Re: [drlvm][threadmanager] Fast thread local data access

Posted by Slava Shakin <vy...@gmail.com>.
I like the proposal about delegation of encoding to another responsible 
component (TM in this case). Or shall we call it binary inlining of VM 
helpers?
It seems to fix the remaining minor modularity issues we failed to solve 
with magics.

We could introduce something like TLSLoadMacroInst in CG which encoding 
would be delegated to TM.

My minor concern is that TM imposes additional register constraints on 
TLSLoadMacroInst receiver operand (EAX), but this makes generated code only 
very slightly worse in case of fs:[14h] load and all alternatives I thought 
about are more complicated.

I think a generic encoding interface exposed by a component could return for 
a given helper a mask of affected registers, description of input and return 
parameters, and should not produce any other side effects including VM calls 
or exception throwing. BTW implementing a similar description mechanism for 
traditional VM helpers will also help modularity. Instead of helpers, we 
could think about extensible magics framework where magics are 
expanded/encoded by responsible components.

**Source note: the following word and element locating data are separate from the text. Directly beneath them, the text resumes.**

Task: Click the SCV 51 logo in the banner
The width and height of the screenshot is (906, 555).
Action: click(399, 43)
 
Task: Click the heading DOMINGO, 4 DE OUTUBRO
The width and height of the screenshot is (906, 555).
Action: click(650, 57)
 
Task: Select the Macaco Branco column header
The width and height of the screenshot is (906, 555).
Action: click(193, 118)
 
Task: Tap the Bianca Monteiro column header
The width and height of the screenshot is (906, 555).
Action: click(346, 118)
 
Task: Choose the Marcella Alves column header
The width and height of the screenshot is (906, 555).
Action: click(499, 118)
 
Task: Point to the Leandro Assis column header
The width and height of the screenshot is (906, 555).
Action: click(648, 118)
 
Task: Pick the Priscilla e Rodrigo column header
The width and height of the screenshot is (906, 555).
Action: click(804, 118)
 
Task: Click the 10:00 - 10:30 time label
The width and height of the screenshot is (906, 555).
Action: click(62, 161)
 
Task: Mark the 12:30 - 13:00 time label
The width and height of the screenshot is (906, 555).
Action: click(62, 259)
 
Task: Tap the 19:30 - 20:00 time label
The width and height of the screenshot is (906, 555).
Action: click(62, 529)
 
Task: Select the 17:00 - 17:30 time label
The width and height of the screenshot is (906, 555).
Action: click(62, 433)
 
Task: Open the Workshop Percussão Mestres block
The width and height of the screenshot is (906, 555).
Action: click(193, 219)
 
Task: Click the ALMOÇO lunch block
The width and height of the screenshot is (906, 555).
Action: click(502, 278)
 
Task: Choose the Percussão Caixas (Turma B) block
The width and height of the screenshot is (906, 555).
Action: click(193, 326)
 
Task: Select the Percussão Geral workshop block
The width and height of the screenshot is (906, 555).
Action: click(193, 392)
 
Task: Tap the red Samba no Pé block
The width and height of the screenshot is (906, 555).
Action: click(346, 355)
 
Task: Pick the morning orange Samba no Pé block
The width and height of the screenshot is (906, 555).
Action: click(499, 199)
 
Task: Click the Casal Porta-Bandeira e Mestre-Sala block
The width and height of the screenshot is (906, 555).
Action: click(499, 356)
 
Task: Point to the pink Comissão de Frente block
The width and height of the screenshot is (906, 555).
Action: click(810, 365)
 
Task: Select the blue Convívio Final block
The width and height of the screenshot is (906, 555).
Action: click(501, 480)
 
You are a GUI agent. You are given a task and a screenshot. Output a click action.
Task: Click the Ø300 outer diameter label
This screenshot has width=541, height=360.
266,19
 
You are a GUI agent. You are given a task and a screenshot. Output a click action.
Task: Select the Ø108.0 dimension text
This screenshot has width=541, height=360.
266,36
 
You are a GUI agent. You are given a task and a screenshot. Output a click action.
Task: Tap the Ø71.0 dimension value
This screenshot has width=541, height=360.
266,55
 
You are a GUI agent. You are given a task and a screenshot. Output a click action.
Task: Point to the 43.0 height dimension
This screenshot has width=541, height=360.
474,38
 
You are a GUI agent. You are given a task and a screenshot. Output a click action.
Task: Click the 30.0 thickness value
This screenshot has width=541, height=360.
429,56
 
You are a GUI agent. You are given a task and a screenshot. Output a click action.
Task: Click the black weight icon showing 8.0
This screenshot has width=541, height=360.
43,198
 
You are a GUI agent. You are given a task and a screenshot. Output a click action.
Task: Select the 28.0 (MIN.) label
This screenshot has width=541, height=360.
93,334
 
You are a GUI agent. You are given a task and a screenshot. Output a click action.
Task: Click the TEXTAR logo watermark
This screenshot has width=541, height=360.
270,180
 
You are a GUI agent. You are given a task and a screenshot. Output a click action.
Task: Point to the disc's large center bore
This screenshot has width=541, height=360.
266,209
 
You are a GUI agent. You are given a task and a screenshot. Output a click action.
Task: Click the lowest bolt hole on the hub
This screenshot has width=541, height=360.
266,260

Overall, we could probably start with the TLS-only specific solution 
provided that gen_hythread_self_helper doesn't change any register except 
for EAX on any OS.

--
Slava Shakin

"Artem Aliev" <ar...@gmail.com> wrote in message 
news:187bb05d0610200402y39f4791dk5a46f42fb20a2651@mail.gmail.com...
> Mikhail,
>
> Right now the TM uses vm helper approach for the fast TLS access.
> See vm/thread/src/thread_helpers.cpp:
> fast_tls_func* get_tls_helper(hythread_tls_key_t key);
>
> It looks reasonable for performance, to divide it in two part,
> get_tls_pointer_accesor() and get_tls_storage_offset().
>
> First one is already implemented but not added to interface:
>
> /**
>  *  Generates tmn_self() call.
>  *  The code should not contains safepoint.
>  *  The code uses and doesn't restore eax register.
>  *
>  *  @return tm_self() in eax register
>  */
> char* gen_hythread_self_helper(char *ss) {
> #ifdef FS14_TLS_USE
>    //ss = mov(ss,  eax_opnd,  M_Base_Opnd(fs_reg, 0x14));
>    *ss++ = (char)0x64;
>    *ss++ = (char)0xa1;
>    *ss++ = (char)0x14;
>    *ss++ = (char)0x00;
>    *ss++ = (char)0x00;
>    *ss++ = (char)0x00;
> #else
>    ss = call(ss, (char *)hythread_self);
> #endif
>    return ss;
> }
>
>
> It will be also good to make order on TLS usage
>
> 1. refactor HyThread->jit_private_data, to be usual TSL data.
> 2. add hythread_get_tls_suspend_request_offset function for JIT
> back-branch polling.
> 3. refacor vm_get_gc_thread_local() to use hythread TLS directly.
>
> I'm looking forward for a patch from you.
>
> Thanks
> Artem
>
> On 10/20/06, Mikhail Fursov <mi...@gmail.com> wrote:
>> All,
>>
>> The TM architecture implies any component that needs to store threadlocal
>> data to reserve a slot:
>> extern HY_CFUNC IDATA VMCALL hythread_tls_alloc
>> PROTOTYPE((hythread_tls_key_t* handle));
>>
>> The key can be used to get/set the allocated memory before its freed.
>>
>> The problem is that JIT must know the final offset of the memory inside 
>> of
>> the TLS local struct to emit optimized code. The examples are: BBP, 
>> escape
>> analyzer, fast-helpers...
>> We can solve the task by adding  this method to the TM interface:
>>
>> size_t hythread_tls_get_storage_offset(hythread_tls_key_t handle);
>>
>> Is it OK?
>> If yes, could I do this or anyone else wants to do it by himself?
>>
>> --
>> Mikhail Fursov
>>
>>
>
> ---------------------------------------------------------------------
> Terms of use : http://incubator.apache.org/harmony/mailing.html
> To unsubscribe, e-mail: harmony-dev-unsubscribe@incubator.apache.org
> For additional commands, e-mail: harmony-dev-help@incubator.apache.org
>
> 




---------------------------------------------------------------------
Terms of use : http://incubator.apache.org/harmony/mailing.html
To unsubscribe, e-mail: harmony-dev-unsubscribe@incubator.apache.org
For additional commands, e-mail: harmony-dev-help@incubator.apache.org


Re: [drlvm][threadmanager] Fast thread local data access

Posted by Artem Aliev <ar...@gmail.com>.
Mikhail,

Right now the TM uses vm helper approach for the fast TLS access.
See vm/thread/src/thread_helpers.cpp:
fast_tls_func* get_tls_helper(hythread_tls_key_t key);

It looks reasonable for performance, to divide it in two part,
get_tls_pointer_accesor() and get_tls_storage_offset().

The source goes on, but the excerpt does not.